Domestic Market Potential
  • India’s packaged snacks market exceeds $15–20 billion, growing with urban demand for ethnic and healthier options; regional products can capture niche segments.
Export Possibility
  • Ethnic foods ride diaspora demand; processed food exports from India cross $40 billion annually, indicating room for branded traditional snacks.
GI & Branding
  • GI tagging and state branding (like Bihar makhana) can signal authenticity, prevent imitation, and command price premiums for thethri/khurmi.
Processing & Standards
  • FSSAI-compliant units, standardised recipes, and hygienic packaging extend shelf life and enable retail/e-commerce entry.
Cluster Development
  • ODOP (One District One Product) and PMFME schemes can build clusters for traditional foods, linking credit, training, and marketing.
Clean-Label Advantage
  • Traditional snacks use short ingredient lists (besan, jaggery, grains), aligning with clean-label trends and reduced ultra-processed consumption.
Local Sourcing
  • Using local grains/pulses reduces transport emissions and supports circular local economies.
Scheme Convergence
  • Converge PMFME, NRLM, ODOP, and GI promotion for end-to-end support from production to branding.
Tourism Link
  • Culinary trails and state festivals can anchor food tourism, boosting regional economies.
Quality Consistency
  • Variability in taste and hygiene can limit scale; requires training and SOPs.
Commercial Dilution
  • Over-sweetening, additives, or ingredient substitution may erode authenticity and nutrition.
Market Access
  • Small producers face logistics and retail entry barriers without aggregator platforms.
Brand-Build-Scale
  • Create state-backed brands, storytelling labels, and influencer marketing to build recognition.
Digital Commerce
  • Use ONDC and e-commerce for pan-India reach with small-batch producers.
Capacity Building
  • Train SHGs in food safety, packaging, and financial literacy for sustainable scaling.
Rural Economy
  • India has 80+ lakh SHGs, many engaged in food processing.

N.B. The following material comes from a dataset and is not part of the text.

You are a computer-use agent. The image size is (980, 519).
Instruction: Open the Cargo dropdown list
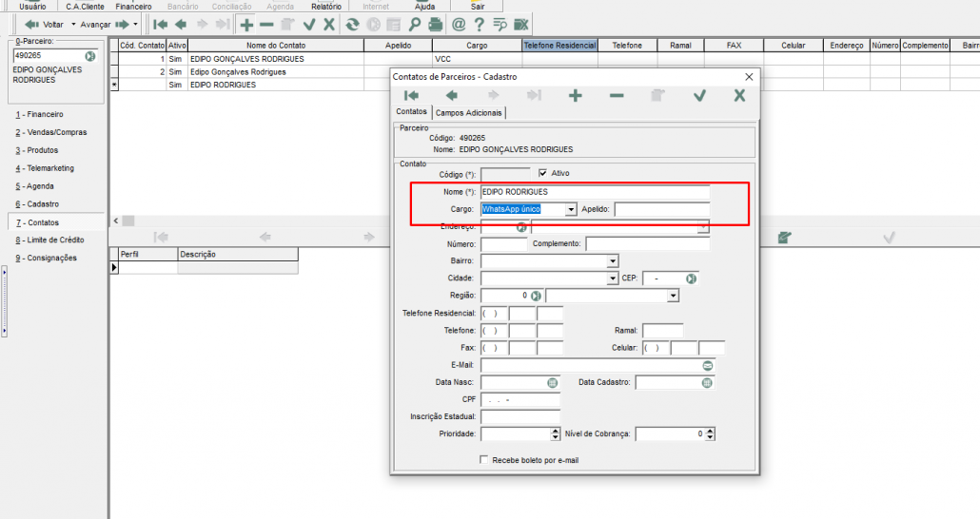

  • Food processing contributes ~13% of manufacturing GVA.
Market Size
  • Indian packaged snacks market: US$15–20B and growing.
  • Processed food exports: US$40B+ annually.
GI & Branding Impact
  • GI-tagged products often see 20–40% price premium.
  • India has 500+ GI tags, many food-related.
Tourism Link
  • Culinary tourism is a growing niche within India’s US$200B+ tourism economy.